The original spelling of the authorship is preserved in JSON format in the verbatim field:
"authorship": {
"verbatim": "B.D’Orbigny",
"normalized": "B. D' Orbigny",
"authors": [
"B. D' Orbigny"
],
"originalAuth": {
"authors": [
"B. D' Orbigny"
]
}
},
It might make sense to leave verbatim authorship in csv/tsv output, let me think about it a bit.
@dimus, I've rechecked the original dataset and found that the compilers used both characters: 3 records Acteocina candei (D’Orbigny, 1841) 37 records Acteocina candei (D'Orbigny, 1842)

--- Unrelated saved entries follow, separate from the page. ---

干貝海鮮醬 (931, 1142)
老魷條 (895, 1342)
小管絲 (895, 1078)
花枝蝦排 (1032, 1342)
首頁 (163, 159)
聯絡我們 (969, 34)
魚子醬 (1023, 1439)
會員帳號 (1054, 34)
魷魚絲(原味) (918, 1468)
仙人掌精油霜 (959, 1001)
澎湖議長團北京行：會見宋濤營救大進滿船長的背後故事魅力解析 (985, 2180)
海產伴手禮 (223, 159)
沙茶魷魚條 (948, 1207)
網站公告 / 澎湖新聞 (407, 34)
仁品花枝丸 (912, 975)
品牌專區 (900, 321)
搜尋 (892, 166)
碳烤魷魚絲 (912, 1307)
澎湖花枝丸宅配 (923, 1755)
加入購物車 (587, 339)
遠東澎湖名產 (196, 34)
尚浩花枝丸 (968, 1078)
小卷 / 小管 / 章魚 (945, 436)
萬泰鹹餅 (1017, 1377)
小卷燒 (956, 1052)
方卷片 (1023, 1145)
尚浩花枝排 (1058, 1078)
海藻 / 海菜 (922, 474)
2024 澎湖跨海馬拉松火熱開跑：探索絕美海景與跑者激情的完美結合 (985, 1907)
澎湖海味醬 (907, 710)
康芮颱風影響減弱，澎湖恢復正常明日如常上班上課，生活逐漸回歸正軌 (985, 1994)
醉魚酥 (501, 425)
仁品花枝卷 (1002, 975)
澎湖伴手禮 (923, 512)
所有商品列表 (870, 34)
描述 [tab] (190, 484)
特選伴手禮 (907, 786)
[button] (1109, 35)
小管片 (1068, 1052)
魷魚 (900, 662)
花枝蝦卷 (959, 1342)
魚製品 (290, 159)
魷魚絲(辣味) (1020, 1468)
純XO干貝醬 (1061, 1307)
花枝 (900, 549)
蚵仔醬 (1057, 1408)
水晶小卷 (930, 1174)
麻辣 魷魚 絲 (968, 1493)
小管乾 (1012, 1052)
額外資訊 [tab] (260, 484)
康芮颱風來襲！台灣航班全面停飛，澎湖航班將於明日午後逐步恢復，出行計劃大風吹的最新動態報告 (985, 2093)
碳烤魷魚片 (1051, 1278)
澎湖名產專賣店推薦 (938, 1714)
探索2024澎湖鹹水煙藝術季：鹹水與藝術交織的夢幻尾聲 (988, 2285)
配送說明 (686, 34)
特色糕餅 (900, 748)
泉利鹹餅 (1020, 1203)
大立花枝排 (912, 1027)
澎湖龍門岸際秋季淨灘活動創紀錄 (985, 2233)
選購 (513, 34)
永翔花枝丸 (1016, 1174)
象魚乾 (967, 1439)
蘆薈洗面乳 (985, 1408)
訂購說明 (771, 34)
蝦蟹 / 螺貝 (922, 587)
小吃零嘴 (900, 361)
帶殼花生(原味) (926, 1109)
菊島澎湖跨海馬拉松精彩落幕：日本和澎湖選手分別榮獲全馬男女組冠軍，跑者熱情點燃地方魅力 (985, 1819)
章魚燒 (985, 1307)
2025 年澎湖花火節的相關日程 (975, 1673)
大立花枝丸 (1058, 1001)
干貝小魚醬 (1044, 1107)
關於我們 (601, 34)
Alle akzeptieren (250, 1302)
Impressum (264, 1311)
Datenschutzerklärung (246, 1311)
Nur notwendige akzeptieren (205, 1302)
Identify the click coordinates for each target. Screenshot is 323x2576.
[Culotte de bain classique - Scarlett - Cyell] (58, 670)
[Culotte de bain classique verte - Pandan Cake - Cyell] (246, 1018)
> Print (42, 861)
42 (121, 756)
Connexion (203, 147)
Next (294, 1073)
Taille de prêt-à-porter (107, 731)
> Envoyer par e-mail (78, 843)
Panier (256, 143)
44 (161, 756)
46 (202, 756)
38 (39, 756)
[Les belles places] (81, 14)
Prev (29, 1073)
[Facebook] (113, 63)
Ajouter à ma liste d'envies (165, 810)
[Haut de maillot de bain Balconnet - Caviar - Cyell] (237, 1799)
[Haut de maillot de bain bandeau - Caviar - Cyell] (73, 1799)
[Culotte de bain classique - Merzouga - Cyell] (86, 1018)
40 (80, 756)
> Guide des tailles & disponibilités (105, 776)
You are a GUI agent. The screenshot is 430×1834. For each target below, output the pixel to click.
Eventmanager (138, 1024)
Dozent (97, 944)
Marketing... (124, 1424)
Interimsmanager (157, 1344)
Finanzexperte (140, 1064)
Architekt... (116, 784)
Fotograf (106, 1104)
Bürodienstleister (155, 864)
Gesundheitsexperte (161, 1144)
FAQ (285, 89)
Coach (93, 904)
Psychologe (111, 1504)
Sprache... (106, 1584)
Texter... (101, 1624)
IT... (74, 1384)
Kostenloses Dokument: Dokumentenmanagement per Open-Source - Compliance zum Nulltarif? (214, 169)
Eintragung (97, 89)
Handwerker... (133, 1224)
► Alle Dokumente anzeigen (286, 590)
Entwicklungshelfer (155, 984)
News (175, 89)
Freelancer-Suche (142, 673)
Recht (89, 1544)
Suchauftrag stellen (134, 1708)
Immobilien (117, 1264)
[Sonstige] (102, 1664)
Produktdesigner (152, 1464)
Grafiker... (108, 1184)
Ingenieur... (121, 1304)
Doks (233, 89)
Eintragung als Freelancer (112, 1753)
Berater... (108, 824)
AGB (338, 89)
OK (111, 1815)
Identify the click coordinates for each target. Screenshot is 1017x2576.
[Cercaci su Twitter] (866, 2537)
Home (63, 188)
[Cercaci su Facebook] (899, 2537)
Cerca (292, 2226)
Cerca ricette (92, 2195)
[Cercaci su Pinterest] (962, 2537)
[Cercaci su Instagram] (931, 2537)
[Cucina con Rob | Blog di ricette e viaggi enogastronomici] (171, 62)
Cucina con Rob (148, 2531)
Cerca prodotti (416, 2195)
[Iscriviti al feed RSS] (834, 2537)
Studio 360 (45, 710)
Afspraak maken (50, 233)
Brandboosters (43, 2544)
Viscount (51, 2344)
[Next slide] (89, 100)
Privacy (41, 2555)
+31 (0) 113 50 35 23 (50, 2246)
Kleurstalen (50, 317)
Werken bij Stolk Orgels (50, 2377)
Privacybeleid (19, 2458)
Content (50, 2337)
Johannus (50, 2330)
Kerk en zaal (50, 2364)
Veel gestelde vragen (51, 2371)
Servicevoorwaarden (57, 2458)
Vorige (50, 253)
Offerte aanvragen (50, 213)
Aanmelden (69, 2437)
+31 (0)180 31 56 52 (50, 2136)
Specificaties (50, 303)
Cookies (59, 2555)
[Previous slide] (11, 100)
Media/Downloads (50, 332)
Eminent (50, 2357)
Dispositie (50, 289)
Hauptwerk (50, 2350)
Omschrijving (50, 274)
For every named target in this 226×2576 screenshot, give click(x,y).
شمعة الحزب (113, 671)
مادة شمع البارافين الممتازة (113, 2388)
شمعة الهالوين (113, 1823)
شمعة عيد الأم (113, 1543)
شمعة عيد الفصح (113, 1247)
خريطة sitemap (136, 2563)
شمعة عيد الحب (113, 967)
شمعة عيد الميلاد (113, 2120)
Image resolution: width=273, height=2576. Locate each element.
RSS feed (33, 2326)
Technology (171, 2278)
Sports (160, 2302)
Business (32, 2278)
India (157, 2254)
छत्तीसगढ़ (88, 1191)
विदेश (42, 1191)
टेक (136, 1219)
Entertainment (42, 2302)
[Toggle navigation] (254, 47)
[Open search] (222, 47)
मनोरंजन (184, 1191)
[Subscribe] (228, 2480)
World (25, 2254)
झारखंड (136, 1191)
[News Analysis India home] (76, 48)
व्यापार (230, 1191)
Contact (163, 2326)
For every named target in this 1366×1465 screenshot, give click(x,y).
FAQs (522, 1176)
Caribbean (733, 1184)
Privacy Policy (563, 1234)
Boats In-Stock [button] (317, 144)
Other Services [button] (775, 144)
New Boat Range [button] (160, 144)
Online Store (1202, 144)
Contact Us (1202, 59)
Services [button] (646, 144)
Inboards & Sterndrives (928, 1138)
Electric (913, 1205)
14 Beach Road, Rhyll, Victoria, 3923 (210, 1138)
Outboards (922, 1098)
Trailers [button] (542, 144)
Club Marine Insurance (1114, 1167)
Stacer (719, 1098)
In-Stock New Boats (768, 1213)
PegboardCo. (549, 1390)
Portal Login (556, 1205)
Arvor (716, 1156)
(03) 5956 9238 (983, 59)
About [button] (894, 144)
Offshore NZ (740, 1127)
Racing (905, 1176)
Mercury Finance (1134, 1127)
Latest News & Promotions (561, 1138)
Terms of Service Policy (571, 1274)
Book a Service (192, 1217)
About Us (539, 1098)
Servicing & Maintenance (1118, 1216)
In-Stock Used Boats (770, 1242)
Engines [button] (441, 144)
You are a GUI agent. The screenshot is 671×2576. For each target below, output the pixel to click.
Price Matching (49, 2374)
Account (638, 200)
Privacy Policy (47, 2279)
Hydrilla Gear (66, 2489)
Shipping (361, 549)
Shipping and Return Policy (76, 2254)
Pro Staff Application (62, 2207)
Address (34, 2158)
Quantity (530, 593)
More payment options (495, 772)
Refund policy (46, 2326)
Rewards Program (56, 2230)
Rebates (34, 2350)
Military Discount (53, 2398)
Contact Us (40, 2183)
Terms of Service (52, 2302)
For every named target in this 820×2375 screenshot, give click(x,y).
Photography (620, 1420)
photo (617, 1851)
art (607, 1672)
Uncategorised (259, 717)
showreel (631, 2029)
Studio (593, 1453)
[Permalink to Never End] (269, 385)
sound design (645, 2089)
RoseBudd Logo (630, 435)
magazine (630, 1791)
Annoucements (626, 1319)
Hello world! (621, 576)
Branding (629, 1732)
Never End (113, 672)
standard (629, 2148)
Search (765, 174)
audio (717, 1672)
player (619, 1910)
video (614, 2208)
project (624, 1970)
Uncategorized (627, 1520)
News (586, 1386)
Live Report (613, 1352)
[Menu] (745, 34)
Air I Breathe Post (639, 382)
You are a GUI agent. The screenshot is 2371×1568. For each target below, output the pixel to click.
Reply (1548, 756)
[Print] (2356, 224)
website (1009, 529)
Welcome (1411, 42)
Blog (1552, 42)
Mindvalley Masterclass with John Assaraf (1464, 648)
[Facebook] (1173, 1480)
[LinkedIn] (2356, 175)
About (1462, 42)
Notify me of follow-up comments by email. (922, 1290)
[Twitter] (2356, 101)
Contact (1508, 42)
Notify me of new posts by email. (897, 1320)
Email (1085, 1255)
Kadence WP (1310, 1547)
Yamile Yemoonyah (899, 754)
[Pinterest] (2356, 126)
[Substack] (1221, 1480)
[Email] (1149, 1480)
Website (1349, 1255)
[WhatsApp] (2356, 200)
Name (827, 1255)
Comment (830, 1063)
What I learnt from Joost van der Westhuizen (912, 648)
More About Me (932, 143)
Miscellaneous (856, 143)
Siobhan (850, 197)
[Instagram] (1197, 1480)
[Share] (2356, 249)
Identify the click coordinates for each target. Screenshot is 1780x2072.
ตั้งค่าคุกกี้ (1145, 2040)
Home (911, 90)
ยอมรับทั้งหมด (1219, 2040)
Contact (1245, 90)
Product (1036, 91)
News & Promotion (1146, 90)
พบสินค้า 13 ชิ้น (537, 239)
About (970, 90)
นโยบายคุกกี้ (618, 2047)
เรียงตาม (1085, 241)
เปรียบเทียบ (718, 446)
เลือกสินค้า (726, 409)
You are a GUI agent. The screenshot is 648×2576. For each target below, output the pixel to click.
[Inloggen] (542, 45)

gnparser converted both to apostrophe in Author, which is OK. I was looking at "D’Orbigny" in the verbatim field and thinking I had inputted "D'Orbigny", so my mistake, all is well. In my pseudo-duplicate search the results are fine:
Acteocina candei (D’Orbigny, 1841) [3] Acteocina candei (D'Orbigny, 1842) [37]
From https://github.com/gnames/gnparser/issues/245
Another issue is that "D'Orbigny" in the original is "D’Orbigny" in the gnparser output. Why change UTF-8 27 to e2 80 99?